High genetic variation in H. pylori strains isolated from various patients has been demonstrated worldwide (Raymond et al., 2005; Kulsantiwong et al., 2012; Menoni et al., 2013). This result is in contrast to the current study where H. pylori isolates from children showed a considerably low genetic diversity. However, limited PCR-RFLP profiles might be due to the small numbers of H. pylori isolates in the present study (31 total isolates).

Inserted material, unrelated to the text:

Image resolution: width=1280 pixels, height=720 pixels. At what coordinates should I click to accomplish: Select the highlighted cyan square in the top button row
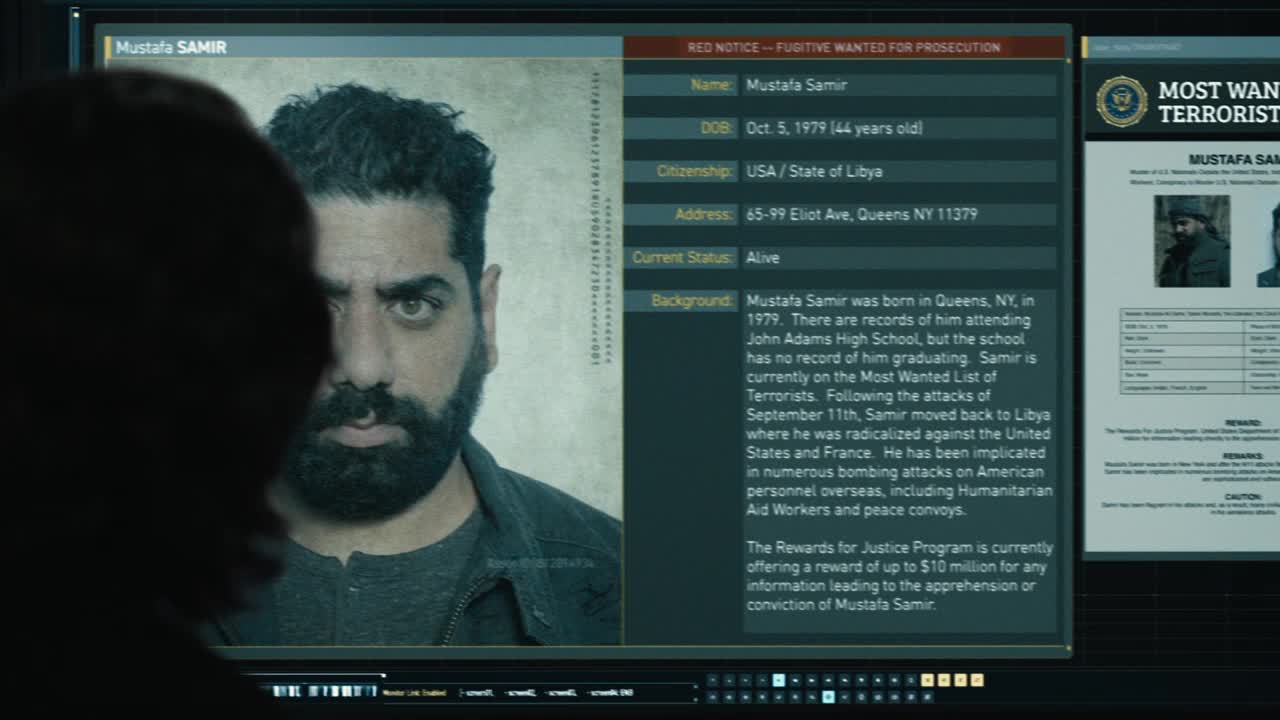click(x=778, y=680)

In conclusion, the results of the current study show a high prevalence of H. pylori infection in children in eastern Turkey. Although the number of H. pylori isolates is too small to perform any epidemiological analysis, the bacterial isolates from children in the present study yielded a relatively small number of genetically distinct RFLP types. A different distribution of RFLP types was evident among children of different age groups. Therefore, it is necessary to conduct future work on larger populations of children in order to fully confirm the results of this study and to identify the genetic heterogeneity of H. pylori isolates in children from the Elazig Province.
Acknowledgments
The abstract form of this study was presented as poster in 1st International Organic Electronic Material Technologies Conference (OEMT 2015), March 25–28, 2015, Elazig, Turkey. The authors thank Dr. Vildan Caner, Department of Medical Biology, Faculty of Medicine, Pamukkale University, Denizli, Turkey, for kindly providing some clinical strains and the management of the Elazig Veterinary Control and Research Institute for securing laboratory facilities for this study. We are also grateful to Dr. Francis Megraud, INSERM U853, Laboratoire de Bacteriologie - C.H.U. Pellegrin, France; Dr. Alfizah Hanafiah, Department of Medical Microbiology and Immunology, Faculty of Medicine, UKM Medical Centre, Kuala Lumpur, Malaysia and Dr. Emma Sproston, Bureau of Microbial Hazards, Health Canada, Ottawa, Canada for critical review of the manuscript.